Pelos dados divulgados na manhã desta terça-feira, 22, pela CNC, o ICF recuou 34,5% na comparação com setembro do ano passado. O indicador já acumula oito quedas seguidas e está no pior patamar desde o início da série histórica, em 2010. Juliana destaca que as compras de bens duráveis, mais dependentes do crédito, são as mais atingidas. Em relação a 2014, o componente mostrou recuo de 51,8%.

A CNC destaca que a taxa de juros para o consumidor, representada pela taxa média de juros das operações de crédito com recursos livres para pessoas físicas e divulgada pelo Banco Central, está em um patamar muito elevado: 59,46% ao ano na última divulgação, em julho, maior valor da série até o momento. "Os juros continuam muito altos para o consumidor, por isso mesmo com a inflação mais baixa em agosto ele teve que segurar o consumo e preservar seu orçamento", diz.

Com a corrosão do poder de compra pela alta de preços, Juliana destaca que o crédito já está sendo usado para financiar a aquisição de bens não duráveis, como as compras de mês nos supermercados. Isso reduz ainda mais o espaço para compras de duráveis.

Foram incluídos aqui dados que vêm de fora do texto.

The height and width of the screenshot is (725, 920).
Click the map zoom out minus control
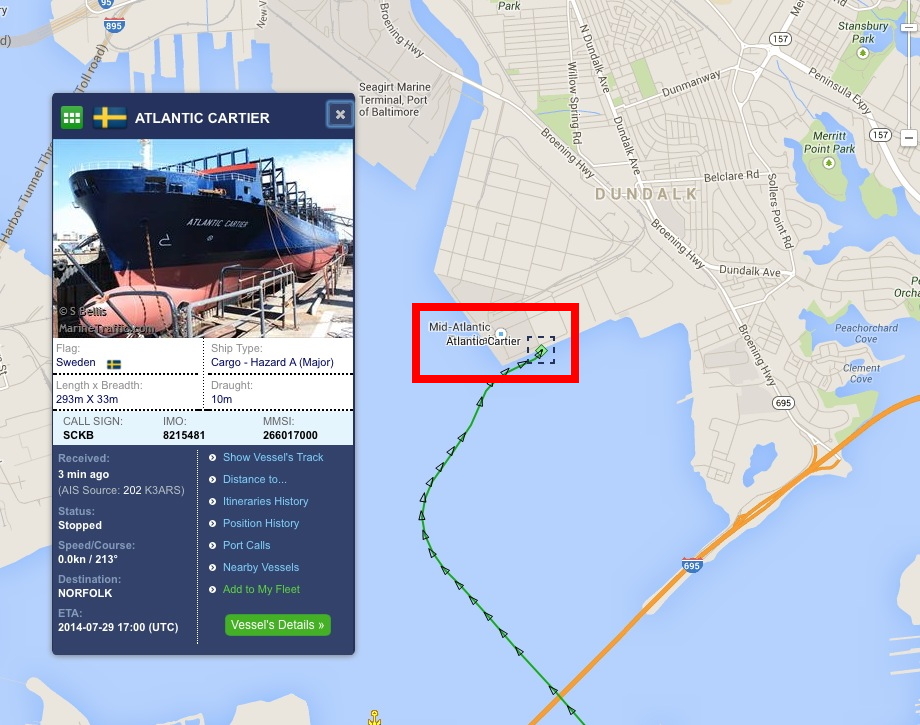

A economista diz que a disparada do dólar preocupa porque pode se traduzir em repasses aos preços e trazer mais desânimo ao consumidor. Diante disso, a intenção de consumo das famílias deve continuar se deteriorando. "A perspectiva ainda é de inflação crescente, o que não dá espaço para a redução da taxa básica de juros (Selic). Não há nada que sinalize a reversão desse quadro", diz.